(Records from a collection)
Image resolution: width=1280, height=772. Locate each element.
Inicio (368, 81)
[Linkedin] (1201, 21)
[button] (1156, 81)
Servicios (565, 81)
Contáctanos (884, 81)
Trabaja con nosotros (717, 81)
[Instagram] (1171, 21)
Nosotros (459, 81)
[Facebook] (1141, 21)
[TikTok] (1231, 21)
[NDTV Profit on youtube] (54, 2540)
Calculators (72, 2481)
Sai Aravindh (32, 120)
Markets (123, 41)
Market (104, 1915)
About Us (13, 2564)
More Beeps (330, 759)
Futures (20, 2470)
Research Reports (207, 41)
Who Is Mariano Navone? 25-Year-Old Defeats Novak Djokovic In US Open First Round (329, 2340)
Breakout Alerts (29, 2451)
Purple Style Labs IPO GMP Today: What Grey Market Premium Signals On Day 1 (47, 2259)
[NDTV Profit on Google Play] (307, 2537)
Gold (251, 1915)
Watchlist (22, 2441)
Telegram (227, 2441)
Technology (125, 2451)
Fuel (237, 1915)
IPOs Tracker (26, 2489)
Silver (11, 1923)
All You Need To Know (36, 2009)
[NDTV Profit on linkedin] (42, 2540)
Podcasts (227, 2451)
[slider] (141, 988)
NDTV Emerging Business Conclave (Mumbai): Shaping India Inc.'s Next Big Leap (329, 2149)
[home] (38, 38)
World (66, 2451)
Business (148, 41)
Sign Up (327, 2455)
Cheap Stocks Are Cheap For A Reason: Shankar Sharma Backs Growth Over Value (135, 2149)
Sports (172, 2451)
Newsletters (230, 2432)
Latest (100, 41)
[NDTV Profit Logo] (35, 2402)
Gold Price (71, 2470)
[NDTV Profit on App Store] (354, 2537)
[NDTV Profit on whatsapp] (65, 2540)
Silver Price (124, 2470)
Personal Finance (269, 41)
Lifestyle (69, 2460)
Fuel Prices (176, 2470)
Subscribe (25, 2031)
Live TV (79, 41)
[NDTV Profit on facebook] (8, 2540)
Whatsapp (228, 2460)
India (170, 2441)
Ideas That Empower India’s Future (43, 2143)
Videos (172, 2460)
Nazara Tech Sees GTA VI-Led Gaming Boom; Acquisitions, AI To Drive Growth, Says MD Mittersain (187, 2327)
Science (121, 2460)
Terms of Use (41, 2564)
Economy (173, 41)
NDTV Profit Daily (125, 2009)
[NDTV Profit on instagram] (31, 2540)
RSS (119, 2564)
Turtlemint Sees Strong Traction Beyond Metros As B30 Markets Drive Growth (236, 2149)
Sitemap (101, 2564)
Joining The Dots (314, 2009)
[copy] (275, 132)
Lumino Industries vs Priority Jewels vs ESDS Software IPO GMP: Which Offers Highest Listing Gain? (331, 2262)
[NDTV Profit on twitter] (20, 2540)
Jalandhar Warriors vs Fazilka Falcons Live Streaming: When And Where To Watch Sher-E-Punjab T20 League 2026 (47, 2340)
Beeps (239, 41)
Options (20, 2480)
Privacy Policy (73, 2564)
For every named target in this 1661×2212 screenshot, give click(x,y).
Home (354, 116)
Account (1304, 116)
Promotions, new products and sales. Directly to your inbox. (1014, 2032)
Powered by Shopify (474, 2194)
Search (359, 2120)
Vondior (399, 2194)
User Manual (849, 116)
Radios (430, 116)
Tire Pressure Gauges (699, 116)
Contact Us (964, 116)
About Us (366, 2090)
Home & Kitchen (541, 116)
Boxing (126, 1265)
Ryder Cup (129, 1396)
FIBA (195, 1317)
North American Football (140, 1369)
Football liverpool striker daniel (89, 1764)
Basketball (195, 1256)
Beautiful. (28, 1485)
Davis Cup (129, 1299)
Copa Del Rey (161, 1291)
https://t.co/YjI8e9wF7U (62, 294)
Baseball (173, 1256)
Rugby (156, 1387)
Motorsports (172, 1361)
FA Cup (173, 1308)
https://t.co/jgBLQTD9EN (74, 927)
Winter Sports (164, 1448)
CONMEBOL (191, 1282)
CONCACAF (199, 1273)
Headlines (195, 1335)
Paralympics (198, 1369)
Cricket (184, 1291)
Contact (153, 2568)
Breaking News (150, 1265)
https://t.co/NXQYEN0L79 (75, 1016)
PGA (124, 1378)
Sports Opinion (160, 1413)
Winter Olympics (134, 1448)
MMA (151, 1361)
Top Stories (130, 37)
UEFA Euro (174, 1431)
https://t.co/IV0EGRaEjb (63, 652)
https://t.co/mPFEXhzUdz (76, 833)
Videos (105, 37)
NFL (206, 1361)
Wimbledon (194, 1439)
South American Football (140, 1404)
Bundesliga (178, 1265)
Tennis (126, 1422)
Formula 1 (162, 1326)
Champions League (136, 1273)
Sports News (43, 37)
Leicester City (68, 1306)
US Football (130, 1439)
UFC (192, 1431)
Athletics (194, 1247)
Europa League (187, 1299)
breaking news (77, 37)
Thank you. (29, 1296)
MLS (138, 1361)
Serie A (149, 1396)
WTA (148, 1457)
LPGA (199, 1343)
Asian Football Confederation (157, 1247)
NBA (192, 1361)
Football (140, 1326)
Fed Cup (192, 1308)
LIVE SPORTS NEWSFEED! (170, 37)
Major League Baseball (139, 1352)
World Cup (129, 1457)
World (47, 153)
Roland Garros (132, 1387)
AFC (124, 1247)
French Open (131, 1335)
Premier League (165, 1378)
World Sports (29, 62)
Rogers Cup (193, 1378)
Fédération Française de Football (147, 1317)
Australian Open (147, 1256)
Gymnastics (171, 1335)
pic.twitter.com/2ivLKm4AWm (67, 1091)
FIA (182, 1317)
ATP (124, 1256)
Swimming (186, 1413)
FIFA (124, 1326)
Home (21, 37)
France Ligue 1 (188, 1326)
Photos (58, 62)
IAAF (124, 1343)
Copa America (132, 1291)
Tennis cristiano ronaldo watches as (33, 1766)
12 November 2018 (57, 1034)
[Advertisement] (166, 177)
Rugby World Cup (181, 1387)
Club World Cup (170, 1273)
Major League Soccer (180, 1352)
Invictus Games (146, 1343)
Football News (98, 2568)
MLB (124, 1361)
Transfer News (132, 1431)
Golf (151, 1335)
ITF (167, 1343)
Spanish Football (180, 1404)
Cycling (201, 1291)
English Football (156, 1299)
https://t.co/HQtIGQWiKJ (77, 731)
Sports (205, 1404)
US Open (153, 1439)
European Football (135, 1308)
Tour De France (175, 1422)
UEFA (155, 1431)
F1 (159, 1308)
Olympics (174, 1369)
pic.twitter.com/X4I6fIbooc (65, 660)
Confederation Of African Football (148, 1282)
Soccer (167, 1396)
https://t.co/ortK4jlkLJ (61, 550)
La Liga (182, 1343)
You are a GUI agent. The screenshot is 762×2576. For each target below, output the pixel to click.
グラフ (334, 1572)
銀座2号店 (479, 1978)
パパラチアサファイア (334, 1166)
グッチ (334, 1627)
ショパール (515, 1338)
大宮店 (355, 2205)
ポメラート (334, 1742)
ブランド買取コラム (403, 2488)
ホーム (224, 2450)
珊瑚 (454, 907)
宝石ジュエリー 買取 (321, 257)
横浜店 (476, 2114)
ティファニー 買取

AIM OF THE TASK: Each record must be reproduced exactly, with nothing missing.

RESULT FOR THIS TASK:
Image resolution: width=1280, height=772. Locate each element.
Inicio (368, 81)
[Linkedin] (1201, 21)
[button] (1156, 81)
Servicios (565, 81)
Contáctanos (884, 81)
Trabaja con nosotros (717, 81)
[Instagram] (1171, 21)
Nosotros (459, 81)
[Facebook] (1141, 21)
[TikTok] (1231, 21)
[NDTV Profit on youtube] (54, 2540)
Calculators (72, 2481)
Sai Aravindh (32, 120)
Markets (123, 41)
Market (104, 1915)
About Us (13, 2564)
More Beeps (330, 759)
Futures (20, 2470)
Research Reports (207, 41)
Who Is Mariano Navone? 25-Year-Old Defeats Novak Djokovic In US Open First Round (329, 2340)
Breakout Alerts (29, 2451)
Purple Style Labs IPO GMP Today: What Grey Market Premium Signals On Day 1 (47, 2259)
[NDTV Profit on Google Play] (307, 2537)
Gold (251, 1915)
Watchlist (22, 2441)
Telegram (227, 2441)
Technology (125, 2451)
Fuel (237, 1915)
IPOs Tracker (26, 2489)
Silver (11, 1923)
All You Need To Know (36, 2009)
[NDTV Profit on linkedin] (42, 2540)
Podcasts (227, 2451)
[slider] (141, 988)
NDTV Emerging Business Conclave (Mumbai): Shaping India Inc.'s Next Big Leap (329, 2149)
[home] (38, 38)
World (66, 2451)
Business (148, 41)
Sign Up (327, 2455)
Cheap Stocks Are Cheap For A Reason: Shankar Sharma Backs Growth Over Value (135, 2149)
Sports (172, 2451)
Newsletters (230, 2432)
Latest (100, 41)
[NDTV Profit Logo] (35, 2402)
Gold Price (71, 2470)
[NDTV Profit on App Store] (354, 2537)
[NDTV Profit on whatsapp] (65, 2540)
Silver Price (124, 2470)
Personal Finance (269, 41)
Lifestyle (69, 2460)
Fuel Prices (176, 2470)
Subscribe (25, 2031)
Live TV (79, 41)
[NDTV Profit on facebook] (8, 2540)
Whatsapp (228, 2460)
India (170, 2441)
Ideas That Empower India’s Future (43, 2143)
Videos (172, 2460)
Nazara Tech Sees GTA VI-Led Gaming Boom; Acquisitions, AI To Drive Growth, Says MD Mittersain (187, 2327)
Science (121, 2460)
Terms of Use (41, 2564)
Economy (173, 41)
NDTV Profit Daily (125, 2009)
[NDTV Profit on instagram] (31, 2540)
RSS (119, 2564)
Turtlemint Sees Strong Traction Beyond Metros As B30 Markets Drive Growth (236, 2149)
Sitemap (101, 2564)
Joining The Dots (314, 2009)
[copy] (275, 132)
Lumino Industries vs Priority Jewels vs ESDS Software IPO GMP: Which Offers Highest Listing Gain? (331, 2262)
[NDTV Profit on twitter] (20, 2540)
Jalandhar Warriors vs Fazilka Falcons Live Streaming: When And Where To Watch Sher-E-Punjab T20 League 2026 (47, 2340)
Beeps (239, 41)
Options (20, 2480)
Privacy Policy (73, 2564)
For every named target in this 1661×2212 screenshot, give click(x,y).
Home (354, 116)
Account (1304, 116)
Promotions, new products and sales. Directly to your inbox. (1014, 2032)
Powered by Shopify (474, 2194)
Search (359, 2120)
Vondior (399, 2194)
User Manual (849, 116)
Radios (430, 116)
Tire Pressure Gauges (699, 116)
Contact Us (964, 116)
About Us (366, 2090)
Home & Kitchen (541, 116)
Boxing (126, 1265)
Ryder Cup (129, 1396)
FIBA (195, 1317)
North American Football (140, 1369)
Football liverpool striker daniel (89, 1764)
Basketball (195, 1256)
Beautiful. (28, 1485)
Davis Cup (129, 1299)
Copa Del Rey (161, 1291)
https://t.co/YjI8e9wF7U (62, 294)
Baseball (173, 1256)
Rugby (156, 1387)
Motorsports (172, 1361)
FA Cup (173, 1308)
https://t.co/jgBLQTD9EN (74, 927)
Winter Sports (164, 1448)
CONMEBOL (191, 1282)
CONCACAF (199, 1273)
Headlines (195, 1335)
Paralympics (198, 1369)
Cricket (184, 1291)
Contact (153, 2568)
Breaking News (150, 1265)
https://t.co/NXQYEN0L79 (75, 1016)
PGA (124, 1378)
Sports Opinion (160, 1413)
Winter Olympics (134, 1448)
MMA (151, 1361)
Top Stories (130, 37)
UEFA Euro (174, 1431)
https://t.co/IV0EGRaEjb (63, 652)
https://t.co/mPFEXhzUdz (76, 833)
Videos (105, 37)
NFL (206, 1361)
Wimbledon (194, 1439)
South American Football (140, 1404)
Bundesliga (178, 1265)
Tennis (126, 1422)
Formula 1 (162, 1326)
Champions League (136, 1273)
Sports News (43, 37)
Leicester City (68, 1306)
US Football (130, 1439)
UFC (192, 1431)
Athletics (194, 1247)
Europa League (187, 1299)
breaking news (77, 37)
Thank you. (29, 1296)
MLS (138, 1361)
Serie A (149, 1396)
WTA (148, 1457)
LPGA (199, 1343)
Asian Football Confederation (157, 1247)
NBA (192, 1361)
Football (140, 1326)
Fed Cup (192, 1308)
LIVE SPORTS NEWSFEED! (170, 37)
Major League Baseball (139, 1352)
World Cup (129, 1457)
World (47, 153)
Roland Garros (132, 1387)
AFC (124, 1247)
French Open (131, 1335)
Premier League (165, 1378)
World Sports (29, 62)
Rogers Cup (193, 1378)
Fédération Française de Football (147, 1317)
Australian Open (147, 1256)
Gymnastics (171, 1335)
pic.twitter.com/2ivLKm4AWm (67, 1091)
FIA (182, 1317)
ATP (124, 1256)
Swimming (186, 1413)
FIFA (124, 1326)
Home (21, 37)
France Ligue 1 (188, 1326)
Photos (58, 62)
IAAF (124, 1343)
Copa America (132, 1291)
Tennis cristiano ronaldo watches as (33, 1766)
12 November 2018 (57, 1034)
[Advertisement] (166, 177)
Rugby World Cup (181, 1387)
Club World Cup (170, 1273)
Major League Soccer (180, 1352)
Invictus Games (146, 1343)
Football News (98, 2568)
MLB (124, 1361)
Transfer News (132, 1431)
Golf (151, 1335)
ITF (167, 1343)
Spanish Football (180, 1404)
Cycling (201, 1291)
English Football (156, 1299)
https://t.co/HQtIGQWiKJ (77, 731)
Sports (205, 1404)
US Open (153, 1439)
European Football (135, 1308)
Tour De France (175, 1422)
UEFA (155, 1431)
F1 (159, 1308)
Olympics (174, 1369)
pic.twitter.com/X4I6fIbooc (65, 660)
Confederation Of African Football (148, 1282)
Soccer (167, 1396)
https://t.co/ortK4jlkLJ (61, 550)
La Liga (182, 1343)
You are a GUI agent. The screenshot is 762×2576. For each target below, output the pixel to click.
グラフ (334, 1572)
銀座2号店 (479, 1978)
パパラチアサファイア (334, 1166)
グッチ (334, 1627)
ショパール (515, 1338)
大宮店 (355, 2205)
ポメラート (334, 1742)
ブランド買取コラム (403, 2488)
ホーム (224, 2450)
珊瑚 (454, 907)
宝石ジュエリー 買取 (321, 257)
横浜店 (476, 2114)
ティファニー 買取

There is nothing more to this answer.